My sweet husband. He came home from work and saw the need. With no hesitation he cancelled an important meeting so that he could chauffeur us the next day. And do the heavy lifting.

My mom and neighbors worked together to figure out caring for our other children. Because they wanted to. Because they love all of us.

Ryan, Caleb and I went to Vandy. We met Dr. Martus. What a kind and gentle man. He was so patient. It was our first visit with him and yet he felt so familiar. And I think he cares for us. Genuinely cares. Sadly, Caleb’s knee is fractured. He is casted from thigh to toes on his left leg. As Tony (the sweetest cast guy ever) was applying Caleb’s Duke blue and yellow cast, Caleb was crying so hard. I’m sure he sees that a lot but he was heartbroken for Caleb. He cared that Caleb won’t be able to swim. So thankful for God’s provision of people that care.

The next day, Marmee picked up Silas, Cheyenne, Collin and Alexa from school. They had not seen Caleb for 36 hours. I wish all of you could have been a fly on the wall. The love and devotion that these Fabulous 5 have for one another is beyond words. We literally had to set a timer for taking turns pushing Caleb in his wheelchair. They all had special activities planned that they wanted to do with him. They all said they wouldn’t swim until he got his cast off (we are trying to talk them out of that by the way). They made him cards. They served him meals. They played blocks with him. They read him books. I can’t explain the way it all made me feel. Could they really be this devoted to Caleb? Is this for real? And then something hit me. Caleb has been devoted to each of them. Not just sometimes. Always. In God’s provision, our sweet children are really this devoted to one another. The Atkinson team knows devotion.
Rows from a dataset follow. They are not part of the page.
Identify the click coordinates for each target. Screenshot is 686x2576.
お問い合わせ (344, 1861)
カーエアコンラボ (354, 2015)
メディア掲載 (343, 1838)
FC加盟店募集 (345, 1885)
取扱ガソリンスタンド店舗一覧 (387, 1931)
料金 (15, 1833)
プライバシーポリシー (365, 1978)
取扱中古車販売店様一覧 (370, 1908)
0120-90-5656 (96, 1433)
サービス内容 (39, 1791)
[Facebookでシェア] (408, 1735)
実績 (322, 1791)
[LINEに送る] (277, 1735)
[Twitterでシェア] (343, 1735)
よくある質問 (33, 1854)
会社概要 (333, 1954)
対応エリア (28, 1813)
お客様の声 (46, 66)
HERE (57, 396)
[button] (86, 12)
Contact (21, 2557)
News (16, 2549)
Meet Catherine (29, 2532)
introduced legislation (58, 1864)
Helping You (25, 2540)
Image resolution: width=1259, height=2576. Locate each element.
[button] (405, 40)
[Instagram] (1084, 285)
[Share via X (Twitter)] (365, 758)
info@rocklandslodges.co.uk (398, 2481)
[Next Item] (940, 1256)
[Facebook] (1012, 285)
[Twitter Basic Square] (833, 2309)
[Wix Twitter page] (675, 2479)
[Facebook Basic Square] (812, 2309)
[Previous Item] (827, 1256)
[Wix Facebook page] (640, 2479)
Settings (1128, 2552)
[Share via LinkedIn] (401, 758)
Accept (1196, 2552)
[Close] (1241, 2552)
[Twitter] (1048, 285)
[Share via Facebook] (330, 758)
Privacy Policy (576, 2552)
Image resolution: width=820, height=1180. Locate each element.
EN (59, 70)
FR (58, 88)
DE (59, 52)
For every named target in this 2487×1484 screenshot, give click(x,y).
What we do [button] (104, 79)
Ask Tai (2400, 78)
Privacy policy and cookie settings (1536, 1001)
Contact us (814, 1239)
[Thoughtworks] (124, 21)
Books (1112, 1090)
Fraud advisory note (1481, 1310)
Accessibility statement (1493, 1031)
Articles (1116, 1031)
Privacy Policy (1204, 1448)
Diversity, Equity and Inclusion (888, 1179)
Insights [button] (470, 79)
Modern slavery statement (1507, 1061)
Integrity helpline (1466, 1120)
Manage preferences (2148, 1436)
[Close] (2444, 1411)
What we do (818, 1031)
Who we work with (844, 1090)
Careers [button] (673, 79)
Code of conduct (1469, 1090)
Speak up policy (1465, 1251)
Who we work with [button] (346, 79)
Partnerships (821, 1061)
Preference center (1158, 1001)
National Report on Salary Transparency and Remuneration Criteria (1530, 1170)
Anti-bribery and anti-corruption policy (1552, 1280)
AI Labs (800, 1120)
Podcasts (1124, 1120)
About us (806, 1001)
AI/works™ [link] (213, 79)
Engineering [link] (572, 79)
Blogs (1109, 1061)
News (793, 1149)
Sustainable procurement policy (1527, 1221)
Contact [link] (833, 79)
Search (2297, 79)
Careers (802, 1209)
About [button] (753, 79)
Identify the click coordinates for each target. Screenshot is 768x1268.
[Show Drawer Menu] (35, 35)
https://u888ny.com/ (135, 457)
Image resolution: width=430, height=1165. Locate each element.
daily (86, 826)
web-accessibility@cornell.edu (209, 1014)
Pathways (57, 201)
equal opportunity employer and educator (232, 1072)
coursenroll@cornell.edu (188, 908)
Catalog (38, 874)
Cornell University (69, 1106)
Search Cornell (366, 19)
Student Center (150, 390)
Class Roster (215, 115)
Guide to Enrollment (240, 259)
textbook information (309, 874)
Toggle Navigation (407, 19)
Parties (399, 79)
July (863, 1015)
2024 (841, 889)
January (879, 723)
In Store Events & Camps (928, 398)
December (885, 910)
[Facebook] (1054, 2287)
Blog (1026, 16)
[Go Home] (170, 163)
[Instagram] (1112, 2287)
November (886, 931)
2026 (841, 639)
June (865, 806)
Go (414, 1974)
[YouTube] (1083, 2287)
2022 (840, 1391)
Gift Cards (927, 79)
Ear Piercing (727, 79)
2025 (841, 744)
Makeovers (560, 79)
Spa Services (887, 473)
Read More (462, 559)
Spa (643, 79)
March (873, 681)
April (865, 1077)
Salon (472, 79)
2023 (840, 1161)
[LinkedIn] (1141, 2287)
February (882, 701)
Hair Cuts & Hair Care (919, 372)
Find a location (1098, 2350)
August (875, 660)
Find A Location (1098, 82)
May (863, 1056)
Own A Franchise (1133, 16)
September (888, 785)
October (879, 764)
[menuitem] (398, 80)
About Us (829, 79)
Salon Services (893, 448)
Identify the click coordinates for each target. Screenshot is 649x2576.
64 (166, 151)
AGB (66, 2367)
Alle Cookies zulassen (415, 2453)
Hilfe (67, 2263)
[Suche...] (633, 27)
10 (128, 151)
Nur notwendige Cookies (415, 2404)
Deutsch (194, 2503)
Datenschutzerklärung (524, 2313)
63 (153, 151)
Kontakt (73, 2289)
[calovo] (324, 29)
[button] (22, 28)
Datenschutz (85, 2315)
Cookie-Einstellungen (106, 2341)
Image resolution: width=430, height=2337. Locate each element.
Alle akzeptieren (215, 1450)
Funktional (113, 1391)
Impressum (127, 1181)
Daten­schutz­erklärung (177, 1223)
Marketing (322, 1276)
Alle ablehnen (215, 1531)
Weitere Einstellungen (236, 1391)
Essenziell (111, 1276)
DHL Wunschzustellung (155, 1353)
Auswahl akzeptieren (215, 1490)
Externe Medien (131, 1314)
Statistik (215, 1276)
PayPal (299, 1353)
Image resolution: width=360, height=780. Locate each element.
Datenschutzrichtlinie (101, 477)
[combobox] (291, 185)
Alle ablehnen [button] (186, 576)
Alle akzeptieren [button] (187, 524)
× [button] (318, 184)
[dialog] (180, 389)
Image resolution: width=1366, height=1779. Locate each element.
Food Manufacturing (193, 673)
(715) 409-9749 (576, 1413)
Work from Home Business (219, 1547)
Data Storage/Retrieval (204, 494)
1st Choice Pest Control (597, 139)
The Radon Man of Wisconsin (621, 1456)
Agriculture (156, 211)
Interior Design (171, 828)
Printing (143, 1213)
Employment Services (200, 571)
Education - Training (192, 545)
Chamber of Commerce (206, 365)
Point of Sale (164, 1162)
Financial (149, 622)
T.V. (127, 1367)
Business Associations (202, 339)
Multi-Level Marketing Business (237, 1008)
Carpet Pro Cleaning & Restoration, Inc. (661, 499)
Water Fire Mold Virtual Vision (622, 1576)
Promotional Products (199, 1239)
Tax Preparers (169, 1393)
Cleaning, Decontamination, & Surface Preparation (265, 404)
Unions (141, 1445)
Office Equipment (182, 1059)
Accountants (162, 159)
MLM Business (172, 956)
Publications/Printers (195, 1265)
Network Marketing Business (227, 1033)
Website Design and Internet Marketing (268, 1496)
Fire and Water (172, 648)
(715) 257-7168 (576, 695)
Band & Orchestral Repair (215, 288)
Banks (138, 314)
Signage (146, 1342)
Today Caleb went to school for a short day. Because he missed his FMS people and they missed him. We were greeted in front of the school by Lil. Another one of God’s provisions. She has been his Physical Therapist for many years. She is adorable and has more energy than a teenager (FYI- she sounds like a teenager when you talk to her on the phone. Crazy!). She has taught me so much about Caleb over the years. I remember when he was in the 2nd grade and she was doing treadmill therapy with him. She was so excited when she got him up to 1 mph on that treadmill! I had been frustrated about how slow he walked…. she taught me that my bar was too high at that moment. She also bought this huge tricycle for him to ride around Farragut Primary School. And she would have him deliver things around the building riding it! She is just the best. Today was no different. She made sure he was as comfortable as could be. She made sure I was as comfortable as could be. She made sure everybody knew what was what. And she was happy to do all of it. Everybody was. The teachers, assistants, principals, therapists…. they all were so happy to have Caleb back.

I am so tired. Ryan is so tired. Bone tired. But our hearts are so full. How could they not be? We are surrounded by the Lord’s provisions. And we have faith. We have faith that He will provide for whatever else He has for us.